Satgas Makan Bergizi Gratis (MBG) Kabupaten Boyolali menjatuhkan sanksi kepada Satuan Pelayanan Pemenuhan Gizi (SPPG) 5 Ngemplak terkait kejadian penemuan ulat pada daun selada di menu MBG PAUD/KB Kids Fun Education Gagaksipat, Ngemplak, Boyolali.
"Itu ada sanksi tetapi sifatnya teknis. Kami dari Satgas (MBG) Kabupaten sudah kasih peringatan," kata Ketua Satgas MBG Boyolali yang juga Sekda Boyolali, M Syawalludin, saat ditemui di DPRD Boyolali, Kamis (13/8/2026).
Syawalludin mengatakan sanksi berupa peringatan atau teguran kepada SPPG itu berdasarkan keputusan dari Bidang Pengawasan Badan Gizi Nasional (BGN).
SCROLL TO CONTINUE WITH CONTENT
"Karena keputusannya dari BGN, bidang pengawasan, evaluasi dan pengawasannya begitu keputusannya. Jadi kami dari Satgas memberikan teguran. Kalau kewenangan suspend dan nggak, diberhentikan (atau) nggak, wilayahnya BGN, bukan di kami," ujar dia.

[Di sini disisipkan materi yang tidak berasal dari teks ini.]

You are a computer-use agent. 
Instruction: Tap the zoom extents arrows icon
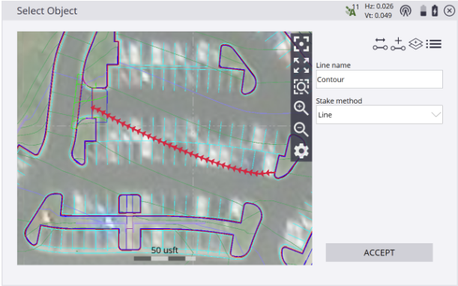click(301, 65)
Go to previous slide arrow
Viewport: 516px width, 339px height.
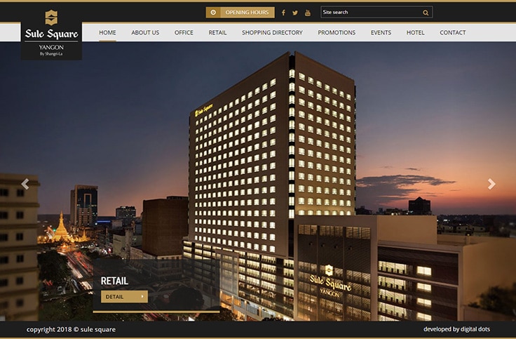click(x=25, y=184)
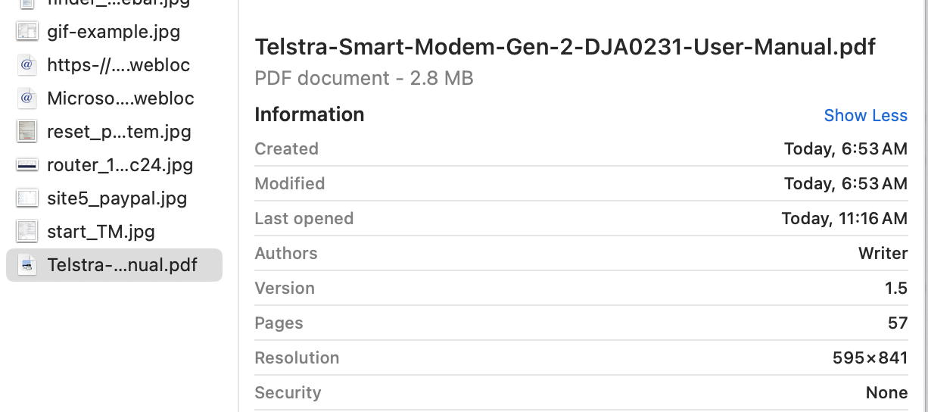Image resolution: width=928 pixels, height=412 pixels.
Task: Click the start_TM.jpg file icon
Action: click(27, 232)
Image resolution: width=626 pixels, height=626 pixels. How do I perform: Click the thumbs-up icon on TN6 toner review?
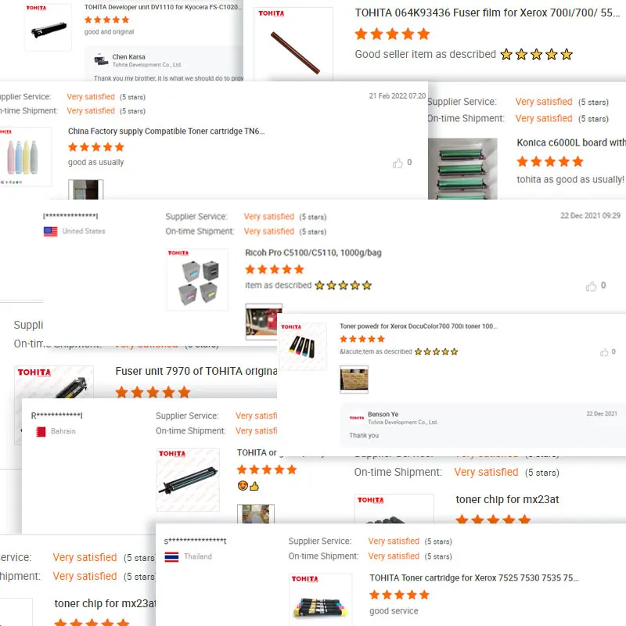click(398, 163)
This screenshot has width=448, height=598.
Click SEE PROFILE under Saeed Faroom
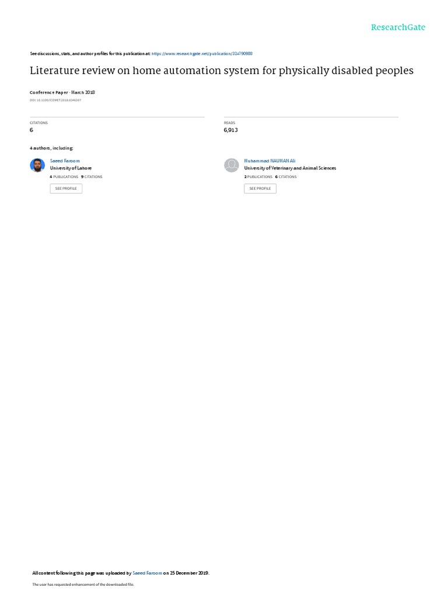click(66, 189)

"Tapi langsung kami berikan surat teguran. Satu teguran, yang kedua juga segera memperbaiki saran-saran dari Tauwas (pemantauan dan pengawasan) dari BGN," sambungnya.
Syawalludin menambahkan terkait kejadian itu pihaknya juga sudah membuat surat ke Korwil maupun Tauwas. Kemudian memberikan peringatan kepada SPPG 5 Ngemplak, baik ke pihak mitra maupun kepala SPPG.
"(Surat peringatan ke) SPPG 5 Ngemplak. Ke mitra maupun ke kepala SPPG," pungkasnya.
Diberitakan sebelumnya, ulat pada daun selada itu ditemukan di menu MBG di PAUD/KB Kids Fun Education Gagaksipat, Ngemplak, Boyolali, Selasa (14/7). Ulat kecil yang masih berupa belatung itu masih hidup saat ditemukan.
"Tidak hanya kali ini saja. Sudah tiga kali ini," ungkap pengelola PAUD/KB Kids Fun Education Gagaksipat, Ngemplak, Boyolali, Dewi Ritaningsih, Selasa (14/7).
Dari beberapa video yang diterima detikJateng, ulat tersebut tampak ada di daun selada. Di video lainnya, ulat tampak berada di food tray atau nampan MBG. Ulat itu pun tampak masih hidup dan berjalan merambat.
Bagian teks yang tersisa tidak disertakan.